• **EXTRACT**:
== == ==

From Charley Keyes, CNN
STORY HIGHLIGHTS
  • His attorney, John Galligan, continues to object to the evaluation
  • He says it should wait until he and Nisan receive evidence he says is being kept secret
  • A report from a Senate committee may be released soon, a spokeswoman says

Washington (CNN) -- A mental evaluation of Maj. Nidal Hasan, the Army psychiatrist accused of killing 13 people at Fort Hood, Texas, in 2009, has begun, his attorney said Tuesday.

John Galligan, confirmed that, despite his objections, the evaluation by a panel of military mental health experts is under way in Texas and is set to continue Wednesday.

Galligan had argued that the psychiatric evaluation should have been delayed until he and Nisan received evidence that he says is still being kept secret by the Defense Department and the White House about what was known about Hasan prior to the November 5, 2009, massacre.

"They should not be conducting this mental evaluation before all the relevant information is available," Galligan said.

Members of Congress also have been seeking additional information about what federal intelligence officials knew of Hasan and how he was evaluated and promoted by his commanding officers.

Leslie Phillips, a spokeswoman for Sen. Joe Lieberman, chairman of the Senate Homeland Security and Governmental Affairs Committee, said he hopes to release a report next week.

== == ==

• **WORK REQUEST**: Pick up the news report on the mental evaluation of Maj. Nidal Hasan after its last sentence and continue it.

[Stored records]
== == ==

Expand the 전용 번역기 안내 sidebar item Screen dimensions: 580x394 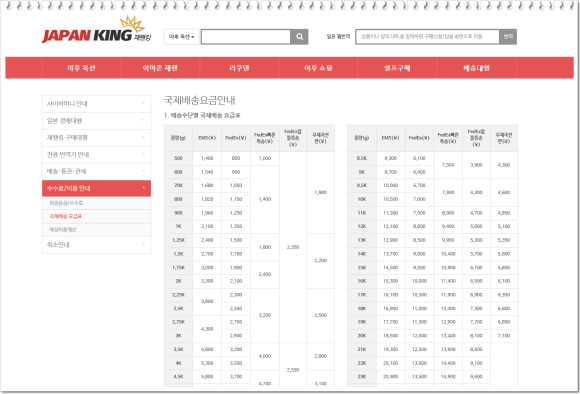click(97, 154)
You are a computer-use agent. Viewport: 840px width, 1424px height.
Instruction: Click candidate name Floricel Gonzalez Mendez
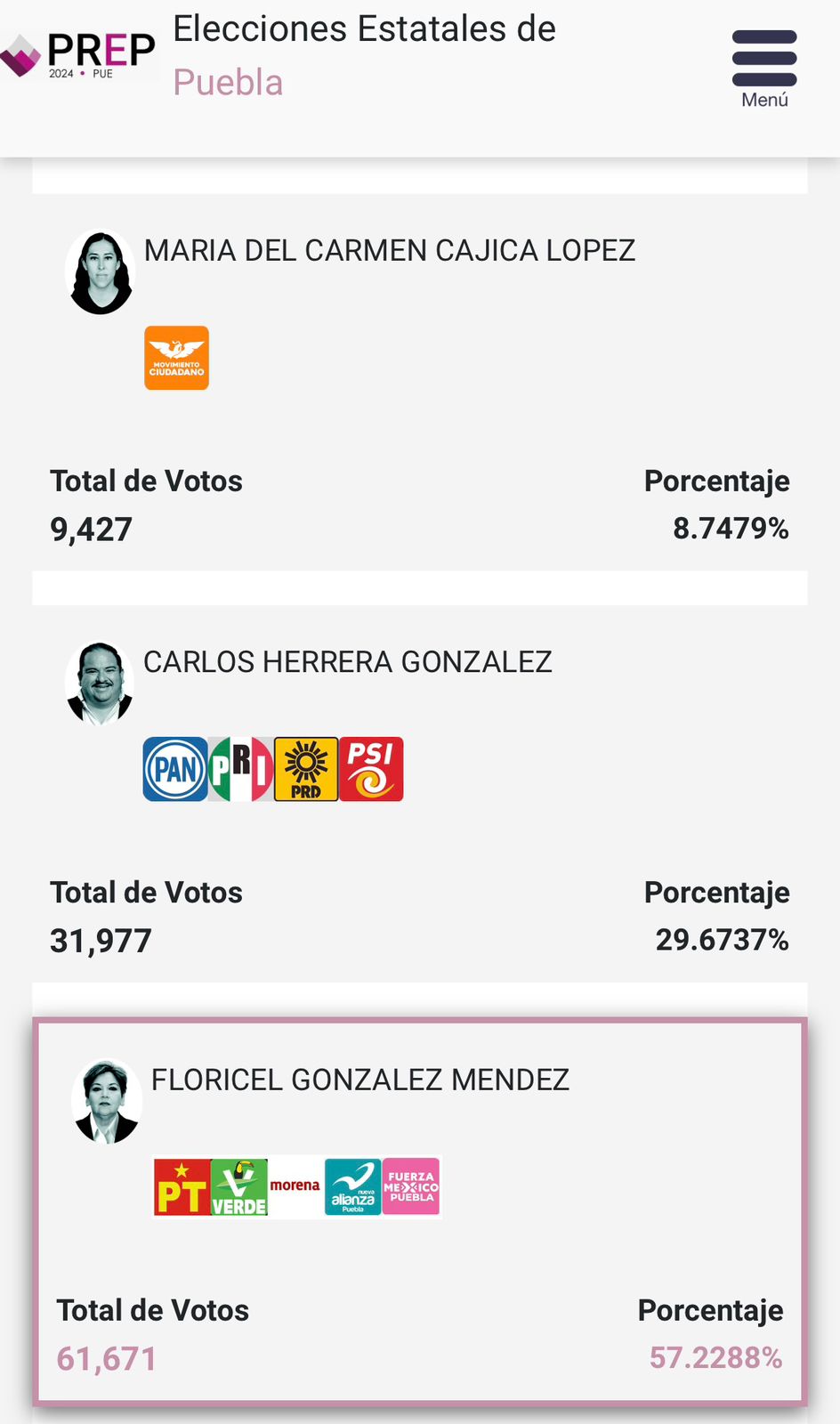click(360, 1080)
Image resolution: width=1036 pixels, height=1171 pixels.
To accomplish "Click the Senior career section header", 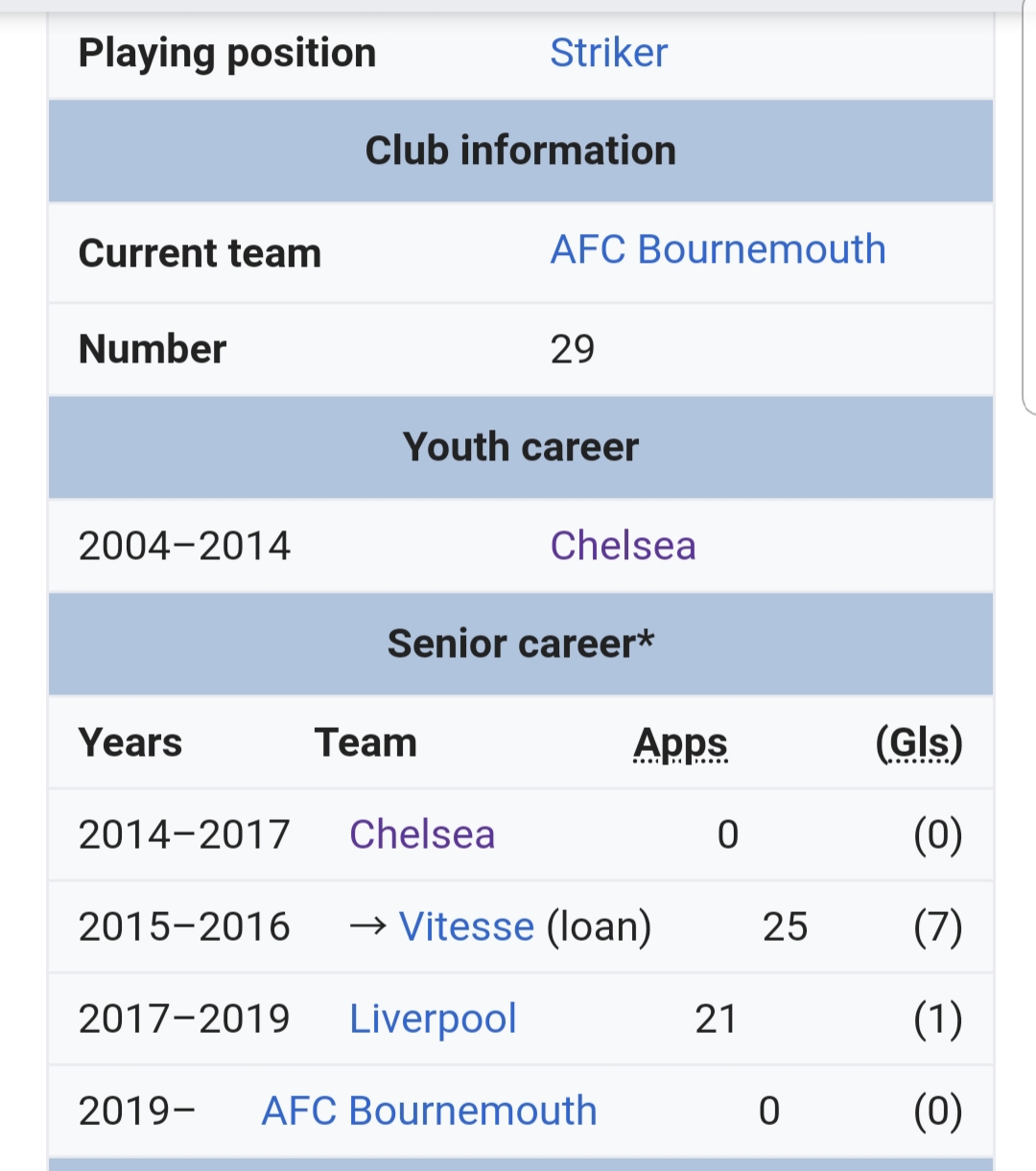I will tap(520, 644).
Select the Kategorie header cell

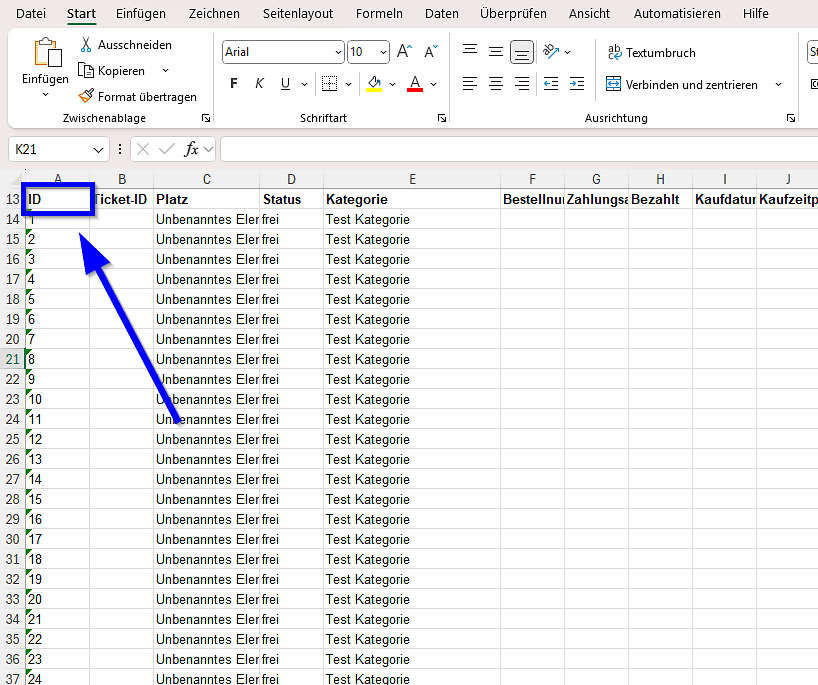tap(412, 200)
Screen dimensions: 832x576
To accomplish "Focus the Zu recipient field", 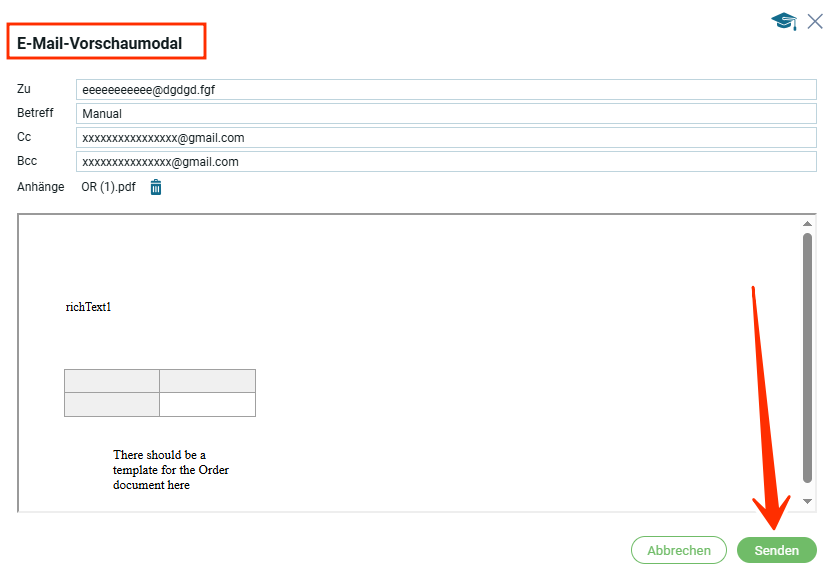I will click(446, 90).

== == ==

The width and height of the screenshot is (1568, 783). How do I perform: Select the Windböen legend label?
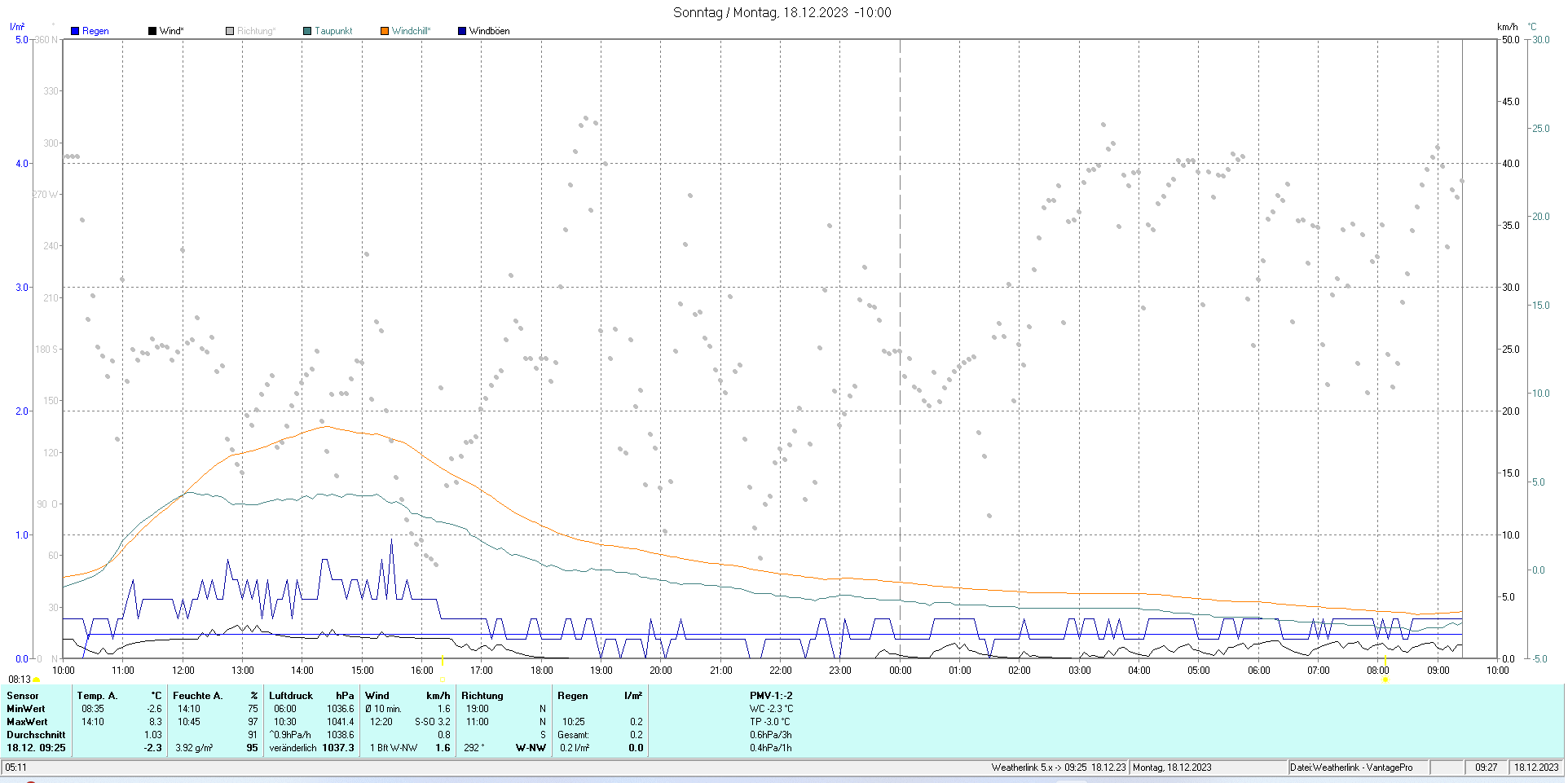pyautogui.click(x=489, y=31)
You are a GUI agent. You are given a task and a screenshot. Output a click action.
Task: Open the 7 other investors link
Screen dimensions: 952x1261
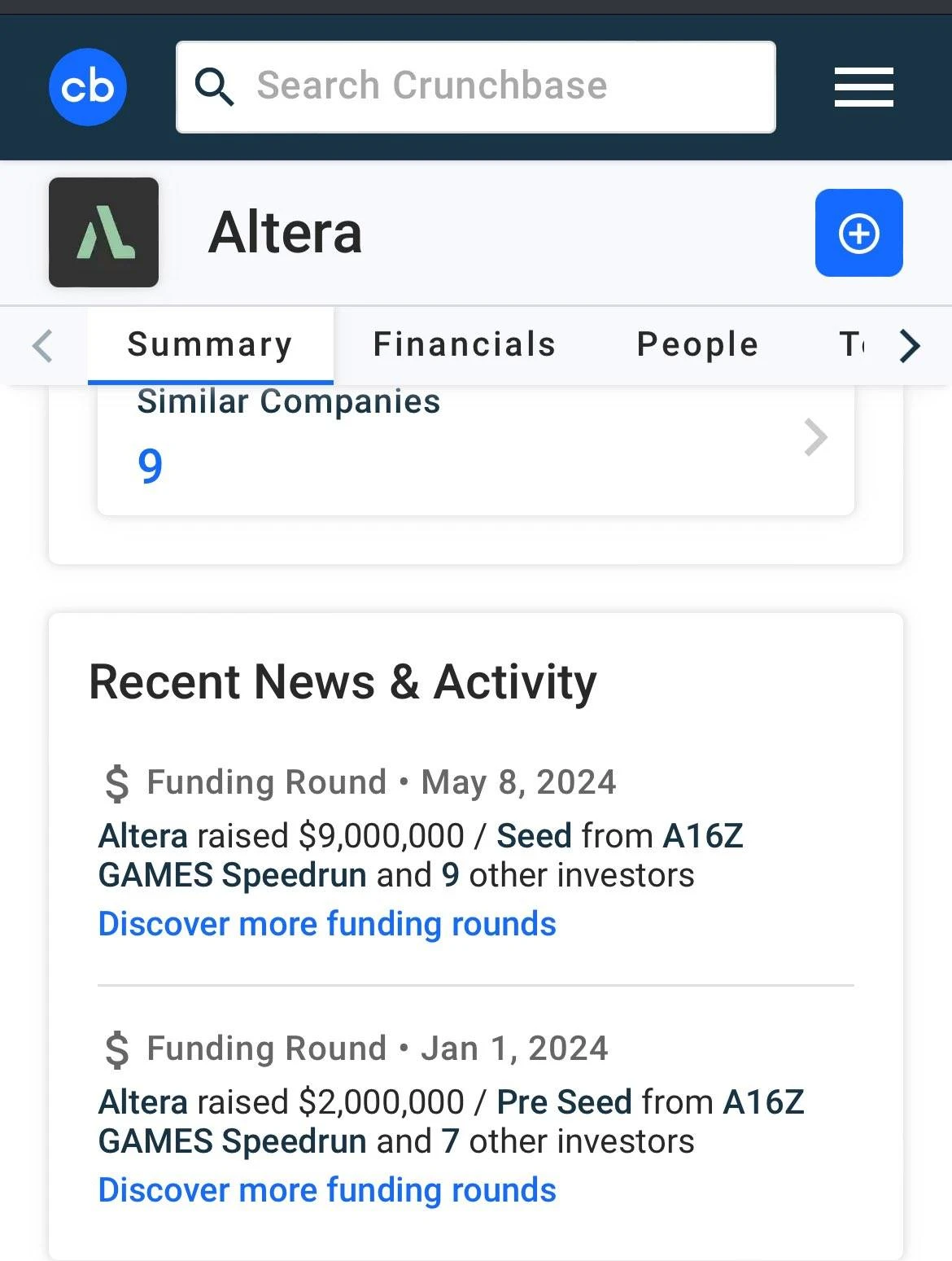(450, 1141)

== == ==

• **RESPONSE FOR THIS EXERCISE**:
An Army colonel who presided over an evidentiary hearing in the Hasan case recommended late last month that it move forward to a court martial with a possible death penalty for Hasan. The Army prosecutors put up dozens of witnesses, several of whom pointed to Hasan and identified him as the person responsible for killing 13 people and wounding 32.

Galligan, a former military lawyer and judge, continues to be extremely critical of how the case is being handled. "This is the worst example of military justice I've seen in my career," he said in a telephone interview. "This thing is all being scripted from Washington."

He is not allowed to be present during the evaluation sessions, being held at a civilian jail near Fort Hood.

"They don't mind examining his mind but they don't want to examine his existing medical problems," he said. The attorney has been a vocal critic of the care of Hasan, who was shot and paralyzed from the chest down by police who responded to the mass shooting.